The binary is not even remotely safe. Whether through the iTunes download or on a jailbroken iPhone, there's nothing you can do other than obfuscation, which a determined adversary will always get past. Do not ever rely on the "secrecy" of something embedded in a client application, it is not secret. Ever. On any platform, in any language, with any technique.
If you need to limit who can access your system, you need per-user accounts. There is no other safe mechanism. Apple does provide ways to "authenticate" users via their iTunes accounts, you may want to look into that.
Also, "MD5 encryption" means nothing. MD5 is a hash function with cryptographic applications, but saying you're doing "MD5 encryption" and "simple XOR" is just meaningless. I can use XOR and MD5 to do any number of things, few if any would serve as a meaningful encryption scheme, and would have no advantages whatsoever over a real algorithm designed by experts, such as AES.

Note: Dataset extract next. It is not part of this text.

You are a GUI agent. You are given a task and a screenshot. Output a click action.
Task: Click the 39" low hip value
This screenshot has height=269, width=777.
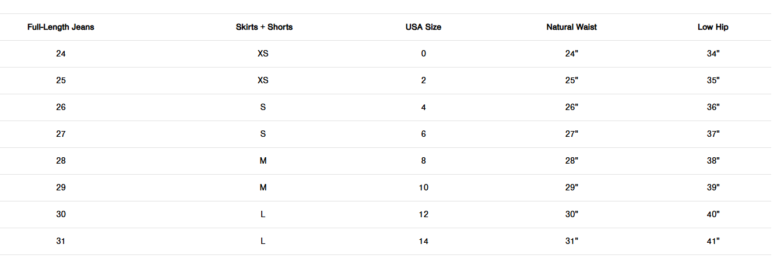[713, 187]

Use HTTPS (HTTP over SSL). There is no reason not to, the iPhone fully supports it. If you need to, you can get free SSL certificates for your server from at least http://www.startssl.com/ . There are lots of cheap SSL certificate providers out there these days, too. Google a bit.
I'd strongly recommend you and your co-developer start reading up on information security, both in theory and practice, because it appears you have very little grounding in the subject, and probably several significant misconceptions that will lead to easily-broken systems.